Ejemplo práctico de decisión inteligente:
“Quiero una baliza que funcione sola y no dependa de apps.”
Esa opción, para la mayoría de usuarios, reduce fricción y reduce exposición a tratamientos de datos privados.
Para empresas (fabricantes/comercializadoras)
- Privacidad desde el diseño y por defecto: solo lo imprescindible.
- Seguridad: evitar suplantaciones y proteger comunicaciones.
- Transparencia: incluir en el manual una explicación clara tipo “esto envía / esto no envía”.
Si hay app: RGPD completo (información clara, base legal, permisos proporcionales).
Tecnología, cumplimiento legal y confianza: por qué la protección de datos no puede improvisarse
La baliza V16 es un buen ejemplo de algo que se va a repetir cada vez más: tecnología conectada “para protegernos” que necesita datos para funcionar.
Y aquí está el mensaje final, sin dramatismos, pero con claridad:
La seguridad vial y la privacidad no son enemigas.
El problema no es que un sistema use datos. El problema es que los use sin límites, sin transparencia o sin garantías reales.
Si el sistema mantiene en su esencia alerta de emergencia, datos mínimos, sin identificación del conductor, sin usos secundarios el impacto en privacidad debería ser bajo y razonable.
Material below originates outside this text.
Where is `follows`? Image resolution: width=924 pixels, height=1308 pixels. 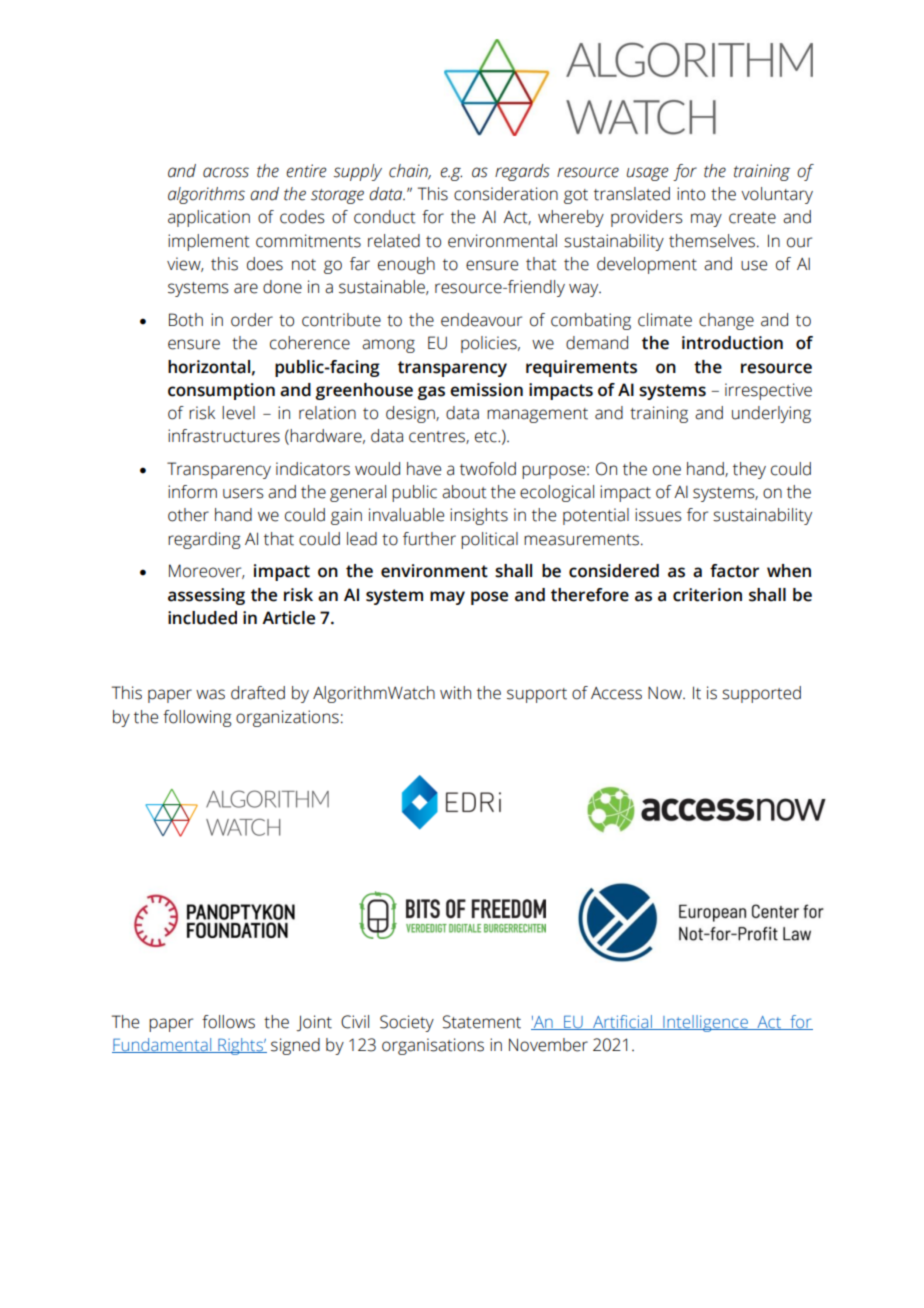 follows is located at coordinates (228, 1022).
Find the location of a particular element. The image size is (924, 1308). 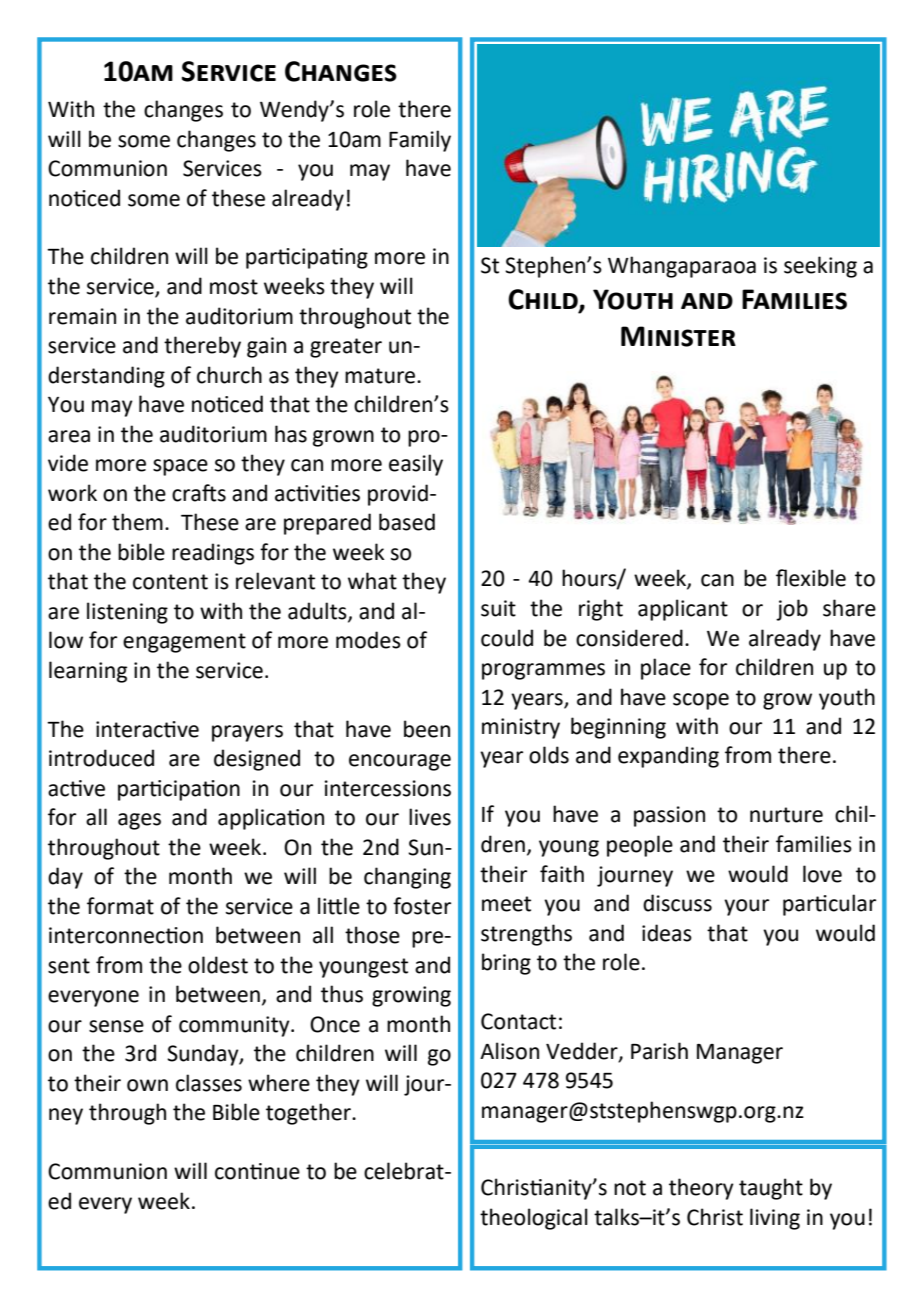

engagement is located at coordinates (184, 643).
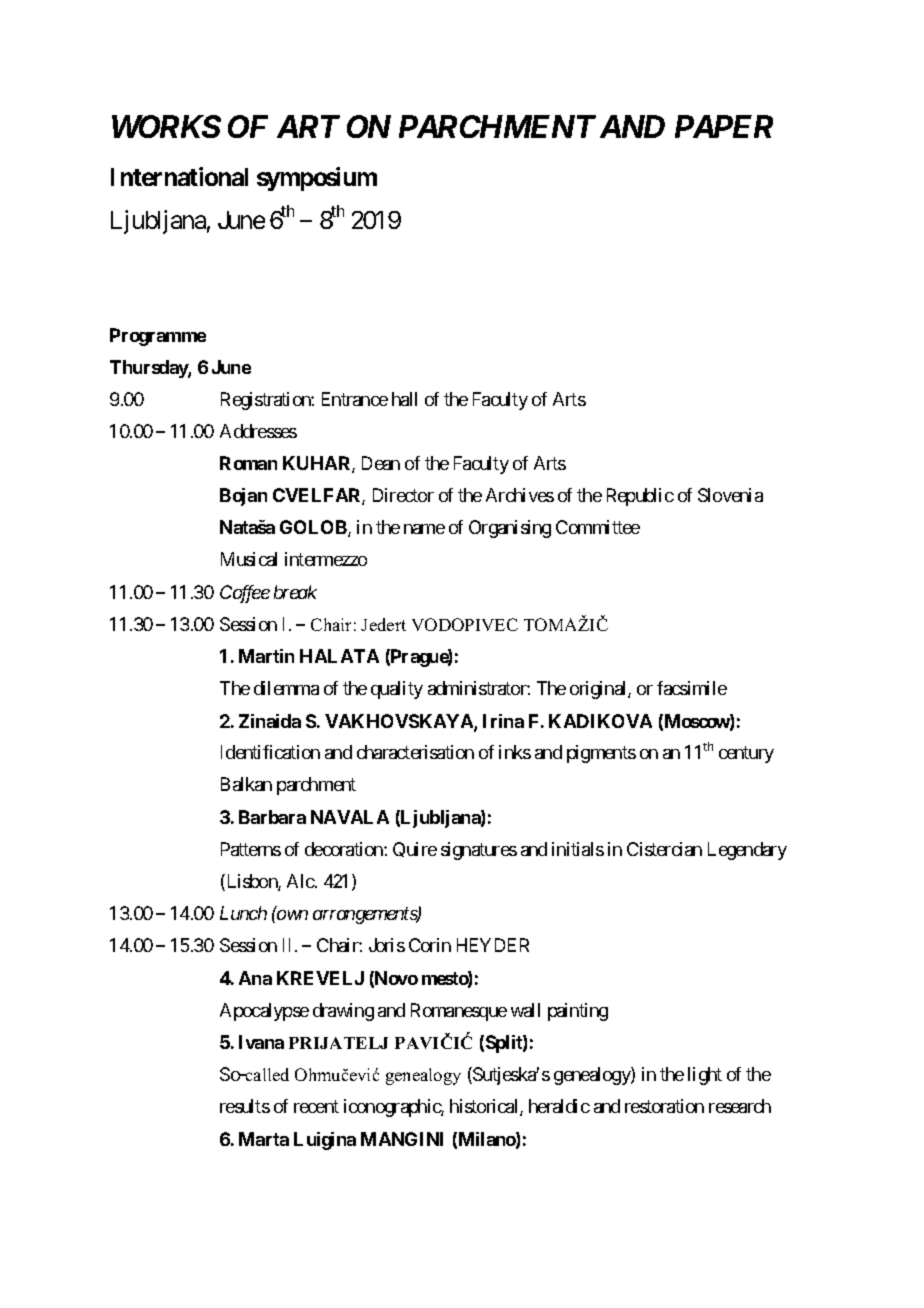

Pero si en algún momento el ecosistema se desordena (dispositivos no homologados, apps invasivas, reutilización de datos, fallos de seguridad), la confianza se rompe.
Y cuando se rompe la confianza, el ciudadano deja de sentirse protegido, aunque la tecnología sea buena.
Por eso, en sistemas obligatorios conectados, la protección de datos no es un “check” final. Es parte del cinturón de seguridad.